The American Astronaut (2001)

The American Astronaut is a low budget indie homoerotic space western musical. And that’s a strange mix of genres. In fact the whole movie is strange. And I found it incredibly charming. It mixes together this odd punk rock aesthetic mixed with like a love of Flash Gordon-esque 1950s science fiction. These elements have no business working together, but when tied together with the dry humor of director Cory McAbee, it all comes together in a Jim Jarmusch-ian black and white minimalist comedy.

The movie takes place in a science fiction world where all the women now take residence on Venus, and astronaut Samuel Curtis is smuggling and making trades all over the Galaxy. In a lonely western dive bar on the moon, Curtis is given a proposition, deliver a real live girl to a mining community in exchange for a healthy teenage male, then take the healthy teenager to the women of Venus in exchange for their recently deceased breeding male, and then take the dead body back to earth to collect a reward from the dead guy’s family. It’s a fairly simple plan, too bad it goes haywire when Curtis’s arch nemesis, Professor Hess, has other plans… oh and it’s Hess’s birthday.

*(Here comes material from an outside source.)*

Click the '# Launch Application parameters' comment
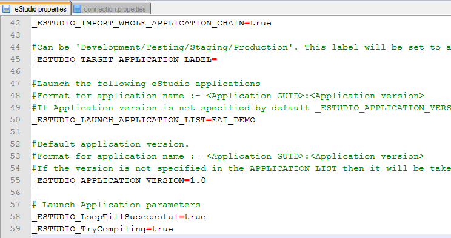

What makes this indie film so charming is the music and the special effects. The punk rock meets western soundtrack makes for something unique and refreshing. The best musical number comes early on in the movie as two bar patrons follow Curtis in the bar’s restroom and start musically accosting him. The special effects are done so well, they are cheap as we see obvious models of spaceships hover over homemade backgrounds. But McAbee never pokes fun at his special effects or the cheapness of them, which is a smart move as they all feel like an intentional stylistic choice.

I really don’t know why this movie works, and I’m not sure if anyone else could mix all these genres together and get the same result. But somehow The American Astronaut is a good science fiction comedy musical, and might be the only one on the planet… but then agin, I’ve never been to Earth.